━━━ Rows

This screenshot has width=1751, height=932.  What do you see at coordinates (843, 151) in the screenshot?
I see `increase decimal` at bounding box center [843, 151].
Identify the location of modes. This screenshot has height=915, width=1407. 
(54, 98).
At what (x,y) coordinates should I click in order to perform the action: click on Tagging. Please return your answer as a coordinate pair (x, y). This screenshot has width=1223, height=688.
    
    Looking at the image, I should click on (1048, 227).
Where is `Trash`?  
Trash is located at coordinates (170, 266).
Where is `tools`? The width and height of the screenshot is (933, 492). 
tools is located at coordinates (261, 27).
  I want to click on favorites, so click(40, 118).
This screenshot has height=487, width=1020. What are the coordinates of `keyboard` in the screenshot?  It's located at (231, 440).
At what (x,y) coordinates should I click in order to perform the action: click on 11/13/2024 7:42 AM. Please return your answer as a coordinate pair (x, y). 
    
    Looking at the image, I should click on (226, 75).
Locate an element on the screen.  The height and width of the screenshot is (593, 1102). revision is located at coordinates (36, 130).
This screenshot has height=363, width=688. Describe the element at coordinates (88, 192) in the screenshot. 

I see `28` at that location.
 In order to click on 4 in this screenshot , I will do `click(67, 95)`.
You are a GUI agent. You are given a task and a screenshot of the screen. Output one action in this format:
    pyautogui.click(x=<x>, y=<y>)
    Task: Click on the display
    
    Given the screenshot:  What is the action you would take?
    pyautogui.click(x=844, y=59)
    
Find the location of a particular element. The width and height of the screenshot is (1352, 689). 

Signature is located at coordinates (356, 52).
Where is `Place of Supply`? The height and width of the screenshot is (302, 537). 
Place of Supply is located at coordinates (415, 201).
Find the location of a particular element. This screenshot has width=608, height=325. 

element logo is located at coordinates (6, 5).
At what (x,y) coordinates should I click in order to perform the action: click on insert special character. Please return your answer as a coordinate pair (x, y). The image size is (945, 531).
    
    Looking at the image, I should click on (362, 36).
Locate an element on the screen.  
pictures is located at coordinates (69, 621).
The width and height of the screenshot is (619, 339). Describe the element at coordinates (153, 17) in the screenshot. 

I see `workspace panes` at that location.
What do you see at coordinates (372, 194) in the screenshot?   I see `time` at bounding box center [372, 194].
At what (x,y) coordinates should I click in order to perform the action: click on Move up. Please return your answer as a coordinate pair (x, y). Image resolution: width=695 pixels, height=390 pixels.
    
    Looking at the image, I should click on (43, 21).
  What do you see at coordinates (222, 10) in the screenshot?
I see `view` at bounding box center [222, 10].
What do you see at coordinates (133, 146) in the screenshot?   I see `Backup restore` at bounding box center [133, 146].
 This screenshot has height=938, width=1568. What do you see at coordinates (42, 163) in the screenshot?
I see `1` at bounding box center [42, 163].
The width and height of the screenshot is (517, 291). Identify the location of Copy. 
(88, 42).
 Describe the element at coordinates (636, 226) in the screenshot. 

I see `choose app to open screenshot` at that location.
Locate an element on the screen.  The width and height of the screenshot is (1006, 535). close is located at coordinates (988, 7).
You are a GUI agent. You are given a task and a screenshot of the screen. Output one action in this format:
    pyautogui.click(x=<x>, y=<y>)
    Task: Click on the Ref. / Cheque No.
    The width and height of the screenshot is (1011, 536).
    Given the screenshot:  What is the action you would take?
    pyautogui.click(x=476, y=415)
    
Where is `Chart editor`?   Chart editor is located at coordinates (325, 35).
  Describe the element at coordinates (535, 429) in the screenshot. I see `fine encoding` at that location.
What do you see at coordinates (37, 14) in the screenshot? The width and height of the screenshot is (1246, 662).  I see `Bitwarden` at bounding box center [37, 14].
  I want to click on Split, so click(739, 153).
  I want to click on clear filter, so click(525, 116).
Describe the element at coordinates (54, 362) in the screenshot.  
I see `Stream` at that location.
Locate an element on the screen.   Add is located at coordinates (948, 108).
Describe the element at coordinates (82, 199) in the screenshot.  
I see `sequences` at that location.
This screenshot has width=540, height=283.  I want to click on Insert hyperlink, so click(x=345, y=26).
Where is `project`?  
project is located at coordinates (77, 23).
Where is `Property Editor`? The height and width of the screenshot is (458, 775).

━━━━━━

• **Requirement**
Please write out the rows from the line containing "Find the location of a particular element. This" through the line containing "pictures is located at coordinates (69, 621)." as a numbered list, leaving out blank lines.

• **Exercise result**
1. Find the location of a particular element. This screenshot has width=608, height=325. 
2. element logo is located at coordinates (6, 5).
3. At what (x,y) coordinates should I click in order to perform the action: click on insert special character. Please return your answer as a coordinate pair (x, y). The image size is (945, 531).
4.     Looking at the image, I should click on (362, 36).
5. Locate an element on the screen.  
6. pictures is located at coordinates (69, 621).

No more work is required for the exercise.